Saturday, July 12, 2025

Running On Empty By Simply Existing

Most people wake up with some kind of reserve — mental energy, emotional stability, clarity of thought. Some gas in the tank, some charge on the battery. I don’t. I start the day already drained. Not metaphorically. Actually. Physically. Mentally. Emotionally. My brain, ever since the TBI, runs like an old phone that never quite charges past 12%. It doesn’t matter how long I “sleep.” There’s no reset. No full bar. Just a blinking battery icon and the knowledge that today, again, I’ll have to ration every percent like my life depends on it.

And people think, “It’s just basic stuff.” But that’s the thing. The basics are the most expensive. Things most people do on autopilot — making a plan, choosing what to wear, remembering what comes next — they’re brutal for me. My brain doesn’t filter or sequence well anymore. Executive function — the part that’s supposed to organize, plan, and follow through — feels like an app that crashes every time I open it. It drains my battery just by trying to load, and then leaves me stuck anyway.

So even a simple morning can feel like trying to run full-speed through mud while alarms are blaring, people are shouting instructions, lights are flashing, and someone keeps throwing random objects in your path. Everything’s loud. Everything’s urgent. Everything’s too much. And all I’m trying to do is put on clothes and remember if I already put on deodorant.

The to-do list is always too long, too loud, too much — and somehow still missing pieces. I used to be able to knock it out. Now, I can’t start, can’t recall what was next, can’t finish even one thing without burning out. And that’s before anyone else even sees me. That’s all internal. That’s all before the world even starts asking things of me.

And I know how it looks. That’s the worst part. I’m fully, painfully aware of how ridiculous it seems that brushing my hair or answering a message or walking into a grocery store can break me. So I tell myself the same thing I imagine everyone else is thinking: This is so stupid. Why are you like this? Just function already. That voice isn’t helpful. It’s not accountability. It’s a leech. That judgment drains me faster than anything else. It takes whatever little reserve I had left and throws it in the trash.

Because that’s the brutal truth no one sees: I don’t just lose energy from tasks — I lose it from trying to live with the fact that they’re hard. I burn out from the guilt, the shame, the constant internal resistance. Every small thing becomes a war. Not just doing the thing, but fighting my brain to do it, and then hating myself for needing to fight at all.
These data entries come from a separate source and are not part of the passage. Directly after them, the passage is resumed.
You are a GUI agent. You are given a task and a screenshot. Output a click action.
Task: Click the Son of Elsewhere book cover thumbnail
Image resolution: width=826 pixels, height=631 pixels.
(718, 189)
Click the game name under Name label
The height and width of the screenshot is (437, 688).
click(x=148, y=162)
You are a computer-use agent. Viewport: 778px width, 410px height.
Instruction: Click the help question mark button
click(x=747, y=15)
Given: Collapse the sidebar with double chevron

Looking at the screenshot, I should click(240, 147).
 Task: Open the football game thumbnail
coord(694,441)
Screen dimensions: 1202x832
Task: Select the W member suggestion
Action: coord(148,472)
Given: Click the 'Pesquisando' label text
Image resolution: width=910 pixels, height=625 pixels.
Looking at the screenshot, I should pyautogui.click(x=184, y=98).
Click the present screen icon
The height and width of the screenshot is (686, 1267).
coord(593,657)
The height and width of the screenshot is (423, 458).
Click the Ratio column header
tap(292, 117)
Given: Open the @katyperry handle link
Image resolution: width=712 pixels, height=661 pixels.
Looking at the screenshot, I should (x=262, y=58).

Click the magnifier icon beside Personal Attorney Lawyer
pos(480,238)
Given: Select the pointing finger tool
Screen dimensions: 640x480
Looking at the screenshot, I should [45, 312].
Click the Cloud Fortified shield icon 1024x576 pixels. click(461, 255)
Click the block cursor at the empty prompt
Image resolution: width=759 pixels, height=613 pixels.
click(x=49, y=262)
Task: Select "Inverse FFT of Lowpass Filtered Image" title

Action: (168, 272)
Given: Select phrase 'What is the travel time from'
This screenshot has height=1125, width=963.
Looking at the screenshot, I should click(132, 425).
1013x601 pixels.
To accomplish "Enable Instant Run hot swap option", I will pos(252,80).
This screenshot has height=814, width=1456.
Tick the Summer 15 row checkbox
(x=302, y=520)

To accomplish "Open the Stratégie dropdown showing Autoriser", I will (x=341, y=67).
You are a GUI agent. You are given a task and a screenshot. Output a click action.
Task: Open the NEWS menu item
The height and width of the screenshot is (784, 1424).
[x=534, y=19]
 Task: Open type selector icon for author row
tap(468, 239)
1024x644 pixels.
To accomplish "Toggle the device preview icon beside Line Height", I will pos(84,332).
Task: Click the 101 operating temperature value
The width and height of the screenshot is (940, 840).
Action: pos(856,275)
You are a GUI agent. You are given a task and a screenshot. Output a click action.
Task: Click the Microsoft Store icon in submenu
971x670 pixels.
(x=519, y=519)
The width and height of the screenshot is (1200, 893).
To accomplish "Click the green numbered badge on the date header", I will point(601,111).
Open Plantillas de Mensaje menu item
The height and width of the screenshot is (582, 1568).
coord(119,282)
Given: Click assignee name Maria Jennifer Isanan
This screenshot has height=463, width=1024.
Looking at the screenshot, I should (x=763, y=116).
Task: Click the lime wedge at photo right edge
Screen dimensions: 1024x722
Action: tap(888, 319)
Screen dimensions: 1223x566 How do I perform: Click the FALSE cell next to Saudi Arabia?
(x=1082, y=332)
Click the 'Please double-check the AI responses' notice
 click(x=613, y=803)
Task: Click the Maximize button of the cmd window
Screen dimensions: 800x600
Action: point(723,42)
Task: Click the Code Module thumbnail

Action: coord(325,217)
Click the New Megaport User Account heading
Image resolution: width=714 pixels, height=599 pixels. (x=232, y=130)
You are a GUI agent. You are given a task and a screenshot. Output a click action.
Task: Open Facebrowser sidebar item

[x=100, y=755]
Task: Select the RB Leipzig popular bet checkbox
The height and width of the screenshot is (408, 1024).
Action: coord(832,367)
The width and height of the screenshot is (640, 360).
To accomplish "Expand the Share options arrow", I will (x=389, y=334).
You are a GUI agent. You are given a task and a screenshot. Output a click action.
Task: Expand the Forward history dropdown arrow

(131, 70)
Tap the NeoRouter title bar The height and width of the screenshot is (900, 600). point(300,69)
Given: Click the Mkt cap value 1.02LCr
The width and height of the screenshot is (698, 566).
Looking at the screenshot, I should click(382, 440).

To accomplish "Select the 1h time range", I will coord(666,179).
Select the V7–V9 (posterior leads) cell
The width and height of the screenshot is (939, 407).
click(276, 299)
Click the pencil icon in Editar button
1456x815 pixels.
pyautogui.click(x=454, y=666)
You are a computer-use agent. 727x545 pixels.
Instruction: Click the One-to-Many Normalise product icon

And yet… somehow I keep going. I’ve run on empty more times than I can count. I’ve had nothing left and still managed to smile, show up, pretend. Some days, I’m like one of those glitchy phones that says 1% but somehow keeps playing music for another twenty minutes. I don’t know how. I don’t know where that last drop comes from. But I find it. And I keep going.

I’m not lazy. I’m tired. And I’m trying with more than I am even able.